Avec près de 200 km de voies et 72 nouvelles gares, le Grand Paris express va redessiner la région Île-de-France. Ces nouvelles lignes de transports en commun permettront de réduire les durées de déplacement et vont générer construction de logements et activité économique. Mené de front avec la modernisation des réseaux existants, avec lesquels il sera interconnecté, le Grand Paris express permettra de renforcer l’égalité entre les territoires de la région Île-de-France, en desservant certains bassins d’habitation aujourd’hui enclavés, en offrant un maillage complet et une desserte affinée du territoire francilien.


Les capacités, des gabarits et des systèmes ferroviaires prévus dans le projet initial ont été optimisés et adaptés à la réalité des prévisions de trafic, de façon à réduire les coûts, mais aussi à construire un projet plus sobre et respectueux des zones agricoles, naturelles et forestières.


Ainsi, trois types de métro automatiques seront mis en place :

  • un modèle très capacitaire pour la zone dense (comparable au métro parisien),
  • un métro rapide de moyenne capacité et par endroits en surface pour le grand Est (Clichy-Montfermeil) et vers Roissy,
  • enfin un système plus léger en surface pour Orly- Versailles via Saclay.


Les futures lignes du Grand Paris Express vont recevoir des appellations dans la lignée du métro parisien.
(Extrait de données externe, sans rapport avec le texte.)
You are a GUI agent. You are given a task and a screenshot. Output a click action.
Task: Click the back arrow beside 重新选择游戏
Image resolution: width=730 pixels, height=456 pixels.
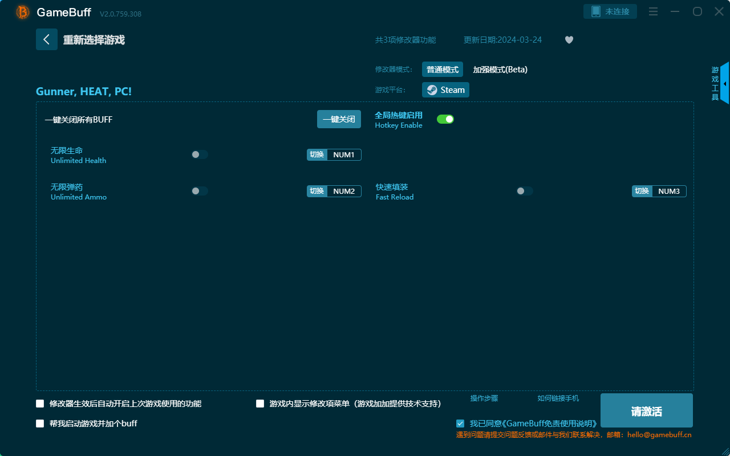pos(47,39)
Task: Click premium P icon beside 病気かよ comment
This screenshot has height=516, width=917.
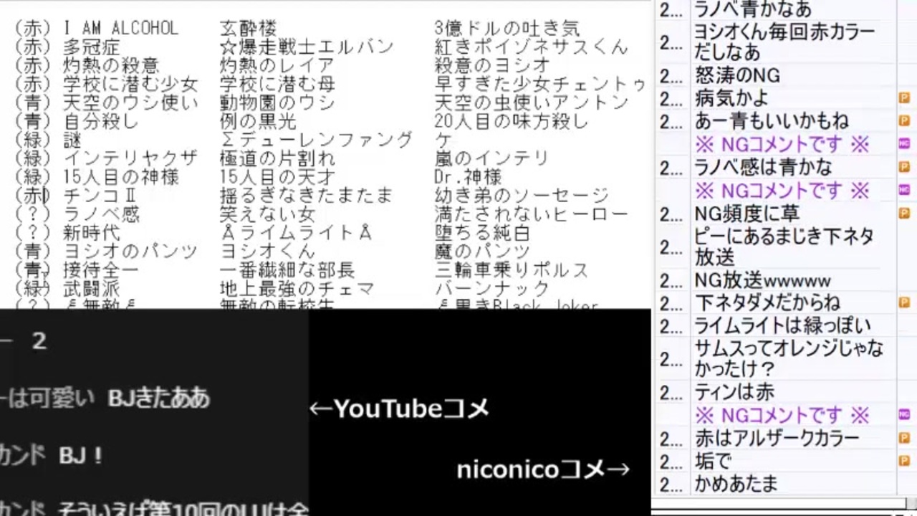Action: (904, 97)
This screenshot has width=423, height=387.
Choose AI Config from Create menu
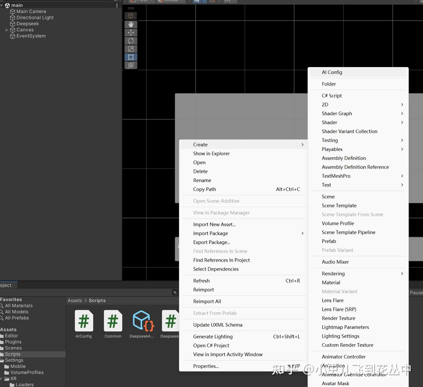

Ainsi la rocade la plus proche de Paris deviendra la ligne 15, les autres s’appelleront lignes 16, 17 ou 18. Les constructions seront lancées en parallèle et se complèteront au fur et à mesure, les tronçons s’enchaînant les uns aux autres de manière continue, en commençant par le tronçon Pont de Sèvres – Noisy-Champs de la ligne 15, la ligne 14 vers le nord, les tronçons Noisy-Champs – Le Bourget de la ligne 16, Massy – plateau de Saclay de la ligne 17.

Le Grand Paris Express : trois projets interconnectés aux lignes existantes
> Une rocade ou ligne 15 métro ferré et enterré de capacité équivalente à celle du métro parisien, désaturant la zone dense en une spirale interopérable Noisy-Champs, Champigny Centre, La Défense, Saint-Denis-Pleyel, Rosny-Bois-Perrier, Champigny Centre.
> Des transports automatiques à capacité adaptée pour la desserte des territoires en développement : ligne 16 de Noisy-Champs à Pleyel via Clichy-Montfermeil et Aulnay sous Bois, ligne 17 de Pleyel au Mesnil Amelot en passant par Le Bourget (tronc commun avec la ligne 16), Gonesse et Roissy, et ligne 18 d’Orly au plateau de Saclay via Massy Palaiseau, prolongée à Versailles.
> Des prolongations de lignes de métro existantes lorsque cela est pertinent et permet d’aller plus vite : ligne 14 au nord, de Saint Lazare jusqu’à Saint Denis Pleyel, et, au sud, d’Olympiades à Orly ; ligne 11 vers l’est de Mairie des Lilas à Noisy-Champs via Rosny-Bois-Perrier, si cette option est confirmée.